**TO DO**
Render every line of the entries below as a numbered list, omitting blank lines.

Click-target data
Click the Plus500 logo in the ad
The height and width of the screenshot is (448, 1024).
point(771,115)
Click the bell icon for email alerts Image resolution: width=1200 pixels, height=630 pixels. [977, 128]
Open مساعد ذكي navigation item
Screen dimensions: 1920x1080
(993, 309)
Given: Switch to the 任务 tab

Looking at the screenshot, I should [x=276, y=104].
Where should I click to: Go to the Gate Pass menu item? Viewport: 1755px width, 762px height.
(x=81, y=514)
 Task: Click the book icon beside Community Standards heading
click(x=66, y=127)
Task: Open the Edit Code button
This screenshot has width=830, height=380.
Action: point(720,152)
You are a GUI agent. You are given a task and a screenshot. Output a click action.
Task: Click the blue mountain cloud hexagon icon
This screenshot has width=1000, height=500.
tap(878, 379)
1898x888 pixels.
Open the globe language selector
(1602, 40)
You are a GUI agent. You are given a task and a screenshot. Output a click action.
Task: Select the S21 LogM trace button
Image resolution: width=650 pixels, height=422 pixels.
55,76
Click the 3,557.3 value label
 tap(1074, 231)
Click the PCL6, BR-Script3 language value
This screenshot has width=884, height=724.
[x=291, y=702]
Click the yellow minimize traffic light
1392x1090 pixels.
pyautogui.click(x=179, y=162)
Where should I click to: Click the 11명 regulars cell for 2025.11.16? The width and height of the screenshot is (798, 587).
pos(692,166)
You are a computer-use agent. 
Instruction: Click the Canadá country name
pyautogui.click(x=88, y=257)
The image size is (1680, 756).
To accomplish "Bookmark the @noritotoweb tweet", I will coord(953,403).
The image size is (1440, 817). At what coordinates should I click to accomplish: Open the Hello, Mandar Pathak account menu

**PROBLEM SOLUTION**
1. Click the Plus500 logo in the ad
2. The height and width of the screenshot is (448, 1024).
3. point(771,115)
4. Click the bell icon for email alerts Image resolution: width=1200 pixels, height=630 pixels. [977, 128]
5. Open مساعد ذكي navigation item
6. Screen dimensions: 1920x1080
7. (993, 309)
8. Given: Switch to the 任务 tab
9. Looking at the screenshot, I should [x=276, y=104].
10. Where should I click to: Go to the Gate Pass menu item? Viewport: 1755px width, 762px height.
11. (x=81, y=514)
12.  Task: Click the book icon beside Community Standards heading
13. click(x=66, y=127)
14. Task: Open the Edit Code button
15. This screenshot has width=830, height=380.
16. Action: point(720,152)
17. You are a GUI agent. You are given a task and a screenshot. Output a click action.
18. Task: Click the blue mountain cloud hexagon icon
19. This screenshot has width=1000, height=500.
20. tap(878, 379)
21. 1898x888 pixels.
22. Open the globe language selector
23. (1602, 40)
24. You are a GUI agent. You are given a task and a screenshot. Output a click action.
25. Task: Select the S21 LogM trace button
26. Image resolution: width=650 pixels, height=422 pixels.
27. 55,76
28. Click the 3,557.3 value label
29.  tap(1074, 231)
30. Click the PCL6, BR-Script3 language value
31. This screenshot has width=884, height=724.
32. [x=291, y=702]
33. Click the yellow minimize traffic light
34. 1392x1090 pixels.
35. pyautogui.click(x=179, y=162)
36. Where should I click to: Click the 11명 regulars cell for 2025.11.16? The width and height of the screenshot is (798, 587).
37. pos(692,166)
38. You are a computer-use agent. 
39. Instruction: Click the Canadá country name
40. pyautogui.click(x=88, y=257)
41. The image size is (1680, 756).
42. To accomplish "Bookmark the @noritotoweb tweet", I will coord(953,403).
43. The image size is (1440, 817). At what coordinates should I click to accomplish: Open the Hello, Mandar Pathak account menu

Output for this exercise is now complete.